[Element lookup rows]
***
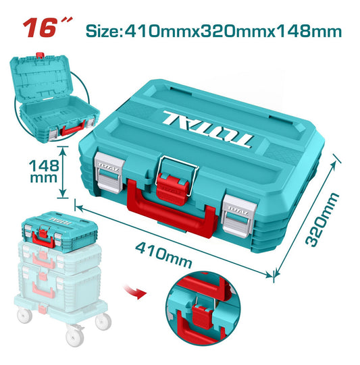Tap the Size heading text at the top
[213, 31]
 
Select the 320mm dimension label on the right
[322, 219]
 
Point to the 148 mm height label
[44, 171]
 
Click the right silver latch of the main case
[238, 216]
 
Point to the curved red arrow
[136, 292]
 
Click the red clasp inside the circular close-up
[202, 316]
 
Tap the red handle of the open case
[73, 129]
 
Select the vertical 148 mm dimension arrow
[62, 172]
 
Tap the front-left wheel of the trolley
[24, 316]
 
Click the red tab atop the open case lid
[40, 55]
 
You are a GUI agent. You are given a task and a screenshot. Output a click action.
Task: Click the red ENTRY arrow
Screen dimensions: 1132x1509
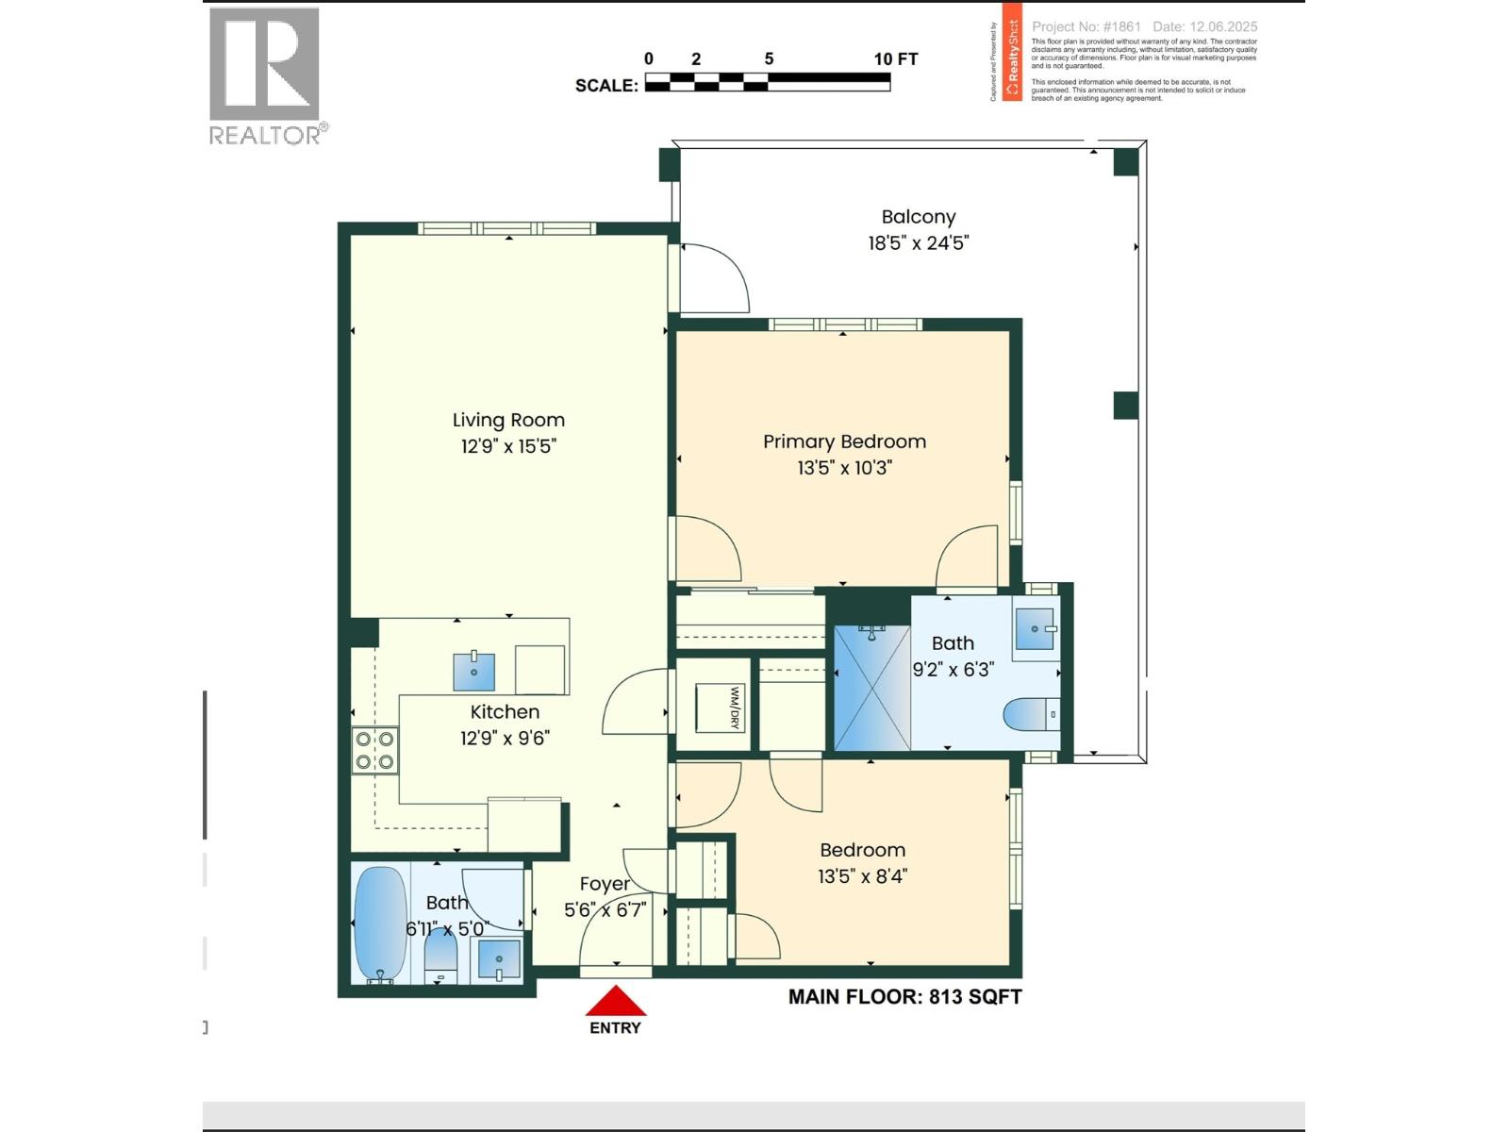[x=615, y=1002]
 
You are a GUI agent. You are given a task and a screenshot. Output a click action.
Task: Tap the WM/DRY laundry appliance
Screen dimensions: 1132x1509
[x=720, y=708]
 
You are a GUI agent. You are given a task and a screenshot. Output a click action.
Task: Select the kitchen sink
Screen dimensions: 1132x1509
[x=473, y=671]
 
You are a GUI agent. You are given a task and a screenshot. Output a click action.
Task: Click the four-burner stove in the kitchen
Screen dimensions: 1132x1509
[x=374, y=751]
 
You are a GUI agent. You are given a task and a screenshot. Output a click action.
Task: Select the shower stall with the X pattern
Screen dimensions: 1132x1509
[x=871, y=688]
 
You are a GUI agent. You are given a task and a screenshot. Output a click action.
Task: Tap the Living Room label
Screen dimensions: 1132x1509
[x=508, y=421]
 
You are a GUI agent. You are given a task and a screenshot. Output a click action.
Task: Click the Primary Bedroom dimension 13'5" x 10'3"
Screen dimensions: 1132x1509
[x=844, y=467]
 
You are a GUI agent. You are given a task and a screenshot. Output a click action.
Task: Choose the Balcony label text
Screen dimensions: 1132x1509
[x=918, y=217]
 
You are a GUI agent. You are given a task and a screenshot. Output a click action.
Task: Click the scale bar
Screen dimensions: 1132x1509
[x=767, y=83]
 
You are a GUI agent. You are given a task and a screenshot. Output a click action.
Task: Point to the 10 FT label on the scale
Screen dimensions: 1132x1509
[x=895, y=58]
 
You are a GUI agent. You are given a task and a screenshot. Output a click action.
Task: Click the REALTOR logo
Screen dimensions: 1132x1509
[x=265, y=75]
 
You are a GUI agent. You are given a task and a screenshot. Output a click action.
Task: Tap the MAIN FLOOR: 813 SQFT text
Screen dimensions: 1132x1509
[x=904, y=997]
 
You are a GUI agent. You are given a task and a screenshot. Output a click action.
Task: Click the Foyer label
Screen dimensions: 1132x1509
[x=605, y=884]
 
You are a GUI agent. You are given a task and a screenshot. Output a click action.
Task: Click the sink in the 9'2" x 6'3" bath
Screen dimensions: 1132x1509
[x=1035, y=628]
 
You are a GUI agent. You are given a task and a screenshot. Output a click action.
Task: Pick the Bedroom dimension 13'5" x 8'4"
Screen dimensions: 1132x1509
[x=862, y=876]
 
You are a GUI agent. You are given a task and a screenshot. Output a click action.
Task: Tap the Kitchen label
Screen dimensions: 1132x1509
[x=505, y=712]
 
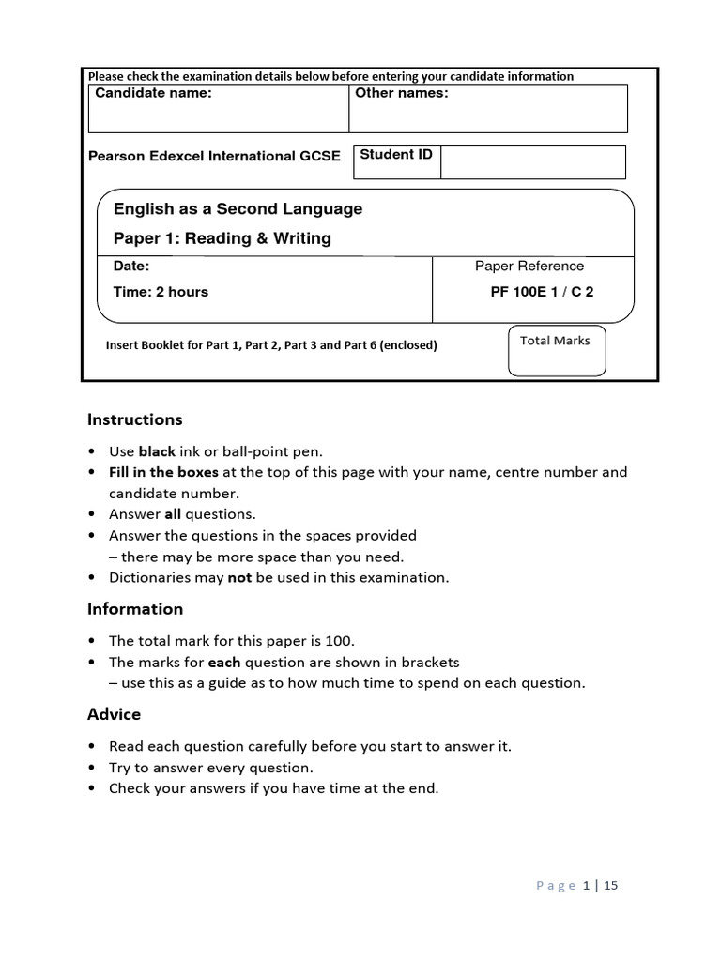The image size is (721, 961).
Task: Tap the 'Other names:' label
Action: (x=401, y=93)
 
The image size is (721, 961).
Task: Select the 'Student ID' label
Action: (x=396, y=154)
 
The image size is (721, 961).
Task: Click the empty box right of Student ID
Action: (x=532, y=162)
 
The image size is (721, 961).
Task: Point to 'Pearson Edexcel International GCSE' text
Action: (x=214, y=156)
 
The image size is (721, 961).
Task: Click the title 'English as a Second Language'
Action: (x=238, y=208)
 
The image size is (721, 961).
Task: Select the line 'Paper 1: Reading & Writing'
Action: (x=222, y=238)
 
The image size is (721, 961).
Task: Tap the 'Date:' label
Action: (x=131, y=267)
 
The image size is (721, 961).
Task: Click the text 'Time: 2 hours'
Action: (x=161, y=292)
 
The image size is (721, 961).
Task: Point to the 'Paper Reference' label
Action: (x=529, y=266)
***
### Task brief
Copy out the rows from the very start through the line holding "[x=374, y=751]", with both ends included, and leave out the pictures.

### Solution to this problem
Tap the Size heading text at the top
[213, 31]
 
Select the 320mm dimension label on the right
[322, 219]
 
Point to the 148 mm height label
[44, 171]
 
Click the right silver latch of the main case
[238, 216]
 
Point to the curved red arrow
[136, 292]
 
Click the red clasp inside the circular close-up
[202, 316]
 
Tap the red handle of the open case
[73, 129]
 
Select the vertical 148 mm dimension arrow
[62, 172]
 
Tap the front-left wheel of the trolley
[24, 316]
 
Click the red tab atop the open case lid
[40, 55]
 
You are a GUI agent. You are given a task and a screenshot. Output a click action.
Task: Click the red ENTRY arrow
Screen dimensions: 1132x1509
[x=615, y=1002]
 
You are a GUI agent. You are given a task and a screenshot. Output a click action.
Task: Tap the WM/DRY laundry appliance
Screen dimensions: 1132x1509
[x=720, y=708]
 
You are a GUI agent. You are given a task and a screenshot. Output a click action.
Task: Select the kitchen sink
Screen dimensions: 1132x1509
[x=473, y=671]
 
You are a GUI agent. You are given a task and a screenshot. Output a click action.
Task: Click the four-burner stove in the kitchen
Screen dimensions: 1132x1509
[x=374, y=751]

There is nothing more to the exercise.